I am printing all these out and PROVING that I don't have to many saddles!!! As a matter of fact I am WAY behind!


----------



## smrobs (Jul 30, 2008)

My saddles are totally utilitarian and I only have 2 that I currently use.

My Modified Association from Corriente (my main saddle that I almost always ride), Saddlesmith breast collar, and Reinsman Cowhand bridle



























And then I have my old Simco roping saddle that I try not to use very much anymore. It's a great quality saddle, but it's just not comfortable for me.


----------



## Country Woman (Dec 14, 2011)

Here is my saddle its a Big Horn


----------



## Tayz (Jan 24, 2009)

Loving these pictures guys! these saddles are spectacular!


----------



## BarrelWannabe (Feb 8, 2011)

BarrelRacingLvr said:


> Here are the Barrel Saddles....
> 
> Lynn McKenzie Special
> 
> ...


Goodness, are you a tack store??? lol.


----------



## BarrelRacingLvr (Feb 26, 2012)

Allison Finch said:


> BarrelRacingLvr,
> 
> Fabulous saddles!!! I would SO steal a couple of them. I am especially interested in the buckaroo style kids saddle. Any way to get detailed photos of it?


Lol ya I can snap of few pics today 
_Posted via Mobile Device_


----------



## busysmurf (Feb 16, 2012)

Dally w/ my barrel saddle (someone took the breast collar from my parents place:evil

And J in the child's saddle last year. Since she's grown out of it, I have a waiting list foro friends who want to borrow it.

My other main saddle is a Rocking R trainer, that one I use on Odie all the time, but I don't have any pictures of that one.


----------



## Whisper22 (Jan 2, 2011)

Billy Cook barrel saddle I bought before I sold Whisper, who I thought would have been great at it.
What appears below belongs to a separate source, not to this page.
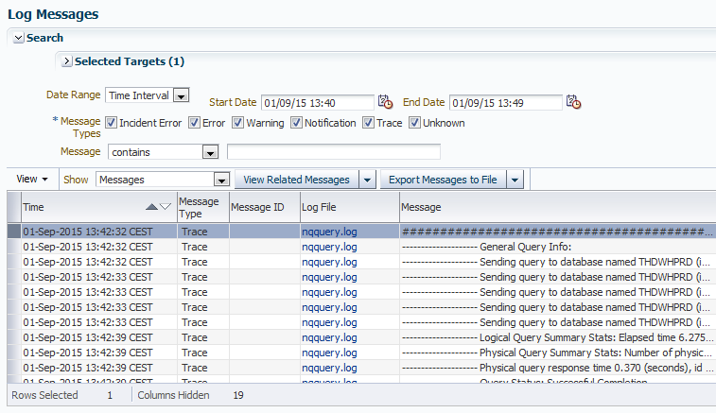Click the View Related Messages button
The height and width of the screenshot is (413, 716).
coord(296,180)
I sold her because her size was not a good fit for me, and bought a nice solid trail horse. The saddle is being used solely on the trails, for now. The breast collar is a Circle Y I believe.


----------



## StellaIW (Feb 5, 2012)

Skyseternalangel said:


> *jealous beyond belief*
> 
> How much was that saddle? I think I want to save up and buy one! It's so... amazing!


It's a custom made saddle, they are super expensive. :shock: I had to sell my old jumping saddle + my old dressage saddle to afford it. 

35 000 kr should be around $5235.

Some more of their saddles. 

http://www.lucchilderic-catalogue.com/catalogue.php


----------



## Tayz (Jan 24, 2009)

wow i am loving these saddles. If only i could own every single one ^^


----------



## mammakatja (Nov 3, 2009)

I'm with a couple of the previous posters. My husband thought I had a saddle problem but I really think he needs to see this thread. LOL! I do love saddles though and would love to have a collection like some women have shoes in their closet. Most of my saddles are actually quite new to me because I lost all my tack in a barn fire last fall. Sadly I lost a western saddle that I rode in when I was just 13 years old and I'm 39 now. I also lost a true German made Stubben Siegfried that was given to me after it was found in someone's garden shed. They had no idea what they had. My husband had a really nice Australian saddle which we haven't replaced yet. BUT...I've been shopping that's for sure. :twisted: I'm very happy with my recent finds. 

This is my first true barrel saddle. For years I've been riding barrels in hand me downs because I could never afford a true barrel saddle. When I first sat in this one, I was amazed. It's a Tex Tan Speedracer.









I bought this one as a second barrel saddle so I could saddle both my western rides at the same time. I didn't want to spend a ton of money on it and really didn't. It's a Rider's Choice off Ebay but man, I really LIKE this saddle. Definitely recommend them if you want an affordable US made saddle.









This is a Simco trail saddle. Super comfortable.









And yes, I had to get me another Stubben Siegfried. I'm hooked. Got this one used off Ebay. It's made in Switzerland so newer than the one I lost made in Germany but I got it for a good price. If I had to choose though, I'd pick my old made in Germany one. :-(









OK, so I'm an Ebay junkie. I happened to come across this one for a nice deal and hubby actually said yes so I swiped it. It's a Crosby dressage saddle. Older but an amazing ride. It actually fits me better than the Stubben and I only paid 299 for it.









And this is my little piece of history. It was in the same shed as the Stubben that someone gave me. They thought it was an old pack saddle and said take it or we'll throw it away. Turns out it's a 1917 McClellan. It's not in super shape but I cleaned it up and its now a conversation piece in my living room.


----------